Ein anstrengender Film, da hilft auch der verklemmte Humor nichts.

nedia · 12.10.2006

Der Film ist langatmig, altbacken und nichtssagend. Ein Chabrol muß sich an seinen Meisterwerken wie "Eine Frauensache" oder "Die Phantome des Hutmachers" messen lassen, und da fragt man sich, was dieser Film hier überhaupt soll? Da können auch die guten Darsteller nichts retten.

Timo aus Berlin · 15.09.2006

Ich muss Thorde aus vollster Überzeugung zustimmen. Ich weiß nicht in welchem persönlichen Verhältnis Chabrol stehen muss, um diesem Film noch etwas Gutes abzugewinnen. Er ist in jedem Belang nicht nur langatmig und ohne jeden Überraschungsmoment, sondern auch einfach stumpf. Er erzählt eine Geschichte, die an sich nichts Neues beinhaltet und das dann auch noch auf langweiligste Art und Weise.
Ungelogen der schlechteste Film den ich in den letzten Jahren gesehen habe

ist doch gar nicht so übel · 31.07.2006

Das Problem bei dem Film ist, daß es sehr schwer fällt, der Story zu folgen und den roten Faden zu behalten, wenn man von den Hintergründen der Elf-Affäre nicht viel weiß (und das geht hier wohl den meisten so). Das macht den Film anstrengend, und zudem ist er zu lang geradten. Ansonsten ist er sehr gut gemacht, und die Darsteller sind allesamt hervorragend. Und wie die wie die großartige Huppert die aufgeblasenen Bonzen mit ihrer lässigen Arroganz auseinandernimmt, ist auf jeden Fall sehenswert.

Katharina · 27.07.2006

Fand den Filma unbedingt sehenswert. Außerdem spielte er ja (wenn auch nicht offiziell) auf die Elf-Aquitaine-Story in den 90er Jahren an, so dass er einen zusätzlichen interessanten Aspekt bekam.
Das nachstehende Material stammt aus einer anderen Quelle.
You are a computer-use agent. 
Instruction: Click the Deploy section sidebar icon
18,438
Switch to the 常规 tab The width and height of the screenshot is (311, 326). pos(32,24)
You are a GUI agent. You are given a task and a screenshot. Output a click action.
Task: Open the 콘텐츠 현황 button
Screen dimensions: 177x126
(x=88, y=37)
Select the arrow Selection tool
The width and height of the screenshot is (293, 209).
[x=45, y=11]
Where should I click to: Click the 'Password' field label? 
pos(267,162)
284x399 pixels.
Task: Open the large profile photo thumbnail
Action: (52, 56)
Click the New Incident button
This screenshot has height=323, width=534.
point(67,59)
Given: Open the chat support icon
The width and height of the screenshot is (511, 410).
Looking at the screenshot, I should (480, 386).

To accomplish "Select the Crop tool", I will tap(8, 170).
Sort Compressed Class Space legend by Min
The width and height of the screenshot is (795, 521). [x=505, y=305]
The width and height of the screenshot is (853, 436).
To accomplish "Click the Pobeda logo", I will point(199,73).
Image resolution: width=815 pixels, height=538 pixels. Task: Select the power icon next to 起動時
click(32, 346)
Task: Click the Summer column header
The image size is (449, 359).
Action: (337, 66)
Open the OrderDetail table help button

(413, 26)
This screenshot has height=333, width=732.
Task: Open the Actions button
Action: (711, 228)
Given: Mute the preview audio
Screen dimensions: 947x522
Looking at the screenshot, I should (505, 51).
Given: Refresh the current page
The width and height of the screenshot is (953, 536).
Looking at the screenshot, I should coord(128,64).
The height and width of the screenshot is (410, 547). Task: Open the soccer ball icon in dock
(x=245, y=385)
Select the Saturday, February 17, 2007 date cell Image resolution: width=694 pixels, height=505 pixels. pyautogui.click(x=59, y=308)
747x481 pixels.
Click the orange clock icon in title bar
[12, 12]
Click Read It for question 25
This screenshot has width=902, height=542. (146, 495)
Ja, und dann die Schauspieler, allen voran Isabelle Huppert, waren doch auch super. Ich finde, Chabrol hat wieder einmal einen tollen Film gedreht.

gast · 22.07.2006

Isabelle Huppert ist wieder einmal grandios aber ohne sie wäre der Film überhaupt nicht sehenswert. Chabrol hat im Alter seinen Biß verloren.

Thorde · 15.07.2006

Nicht ganz,der Film heißt "L´Ivresse du pouvoir".Aber trotzdem bin ich der Meinung,dass auch Komödien einen Sinn haben sollten.Lustig sollten sie vor allem sein.Aber dem war leider überhaupt nicht so.

kuki · 16.07.2006

@Thorde: Der Film sollte ursprünglich "La Comedie Du Pouvoir" heißen, mußte dann aus urheberrechtlichen Gründen in "L'Ivresse Du Pouvoir" umgenannt werden.

kuki · 13.07.2006

Nanana, so schlecht ist der Film nun auch wieder nicht. Mir hat er jedenfalls gefallen udn auch de Rest des Publikums der Berlinale, das begeistert war, auch wenn es nicht der beste von Chabrol ist. Den Anspruch, ein ernsthafter Film über Politik zu sein, hat der Film überhaupt nicht, es ist eine Komödie, daher auch der ursprüngliche Titel (la comedie du pouvoir).

Thorde-aus-MS,NRW · 12.07.2006

Ich bin weder unterbelichtet,noch hasse ich ernste Filme oder Politik.Das ist aber auch egal,weil dieser Film weder mit Anspruch noch mit Ernsthaftigkeit in Verbindung geracht werden kann,geschweige denn mit Politik.Es ist ok,wenn man eine solche Geschichte an den Mann bringen will,aber den Zuschauer damit 2 Stunden zu Tode zu langweilen ist unnötig.Die Inszenierung war absolut lahm un einschläfernd.Null Spannung,öde Sprüche,
vorraussehbare Dialoge und "tragische" Momente,
die den Kinosaal wider Absicht zu großem Gelächter zwangen.
Und dass alle am Ende applaudierten,spricht nicht für den Film,denn alle waren froh,als er endlich vorbei war,denn am Ende war die Kritik der Zuschauer gefragt.Dies interessierte nicht jeden,deshalb hat die Hälfte der Menge schon nach 20 Minuten begonnen,
das Kino zu verlassen.
Diese Sneak Previews können manchmal echt enttäuschen.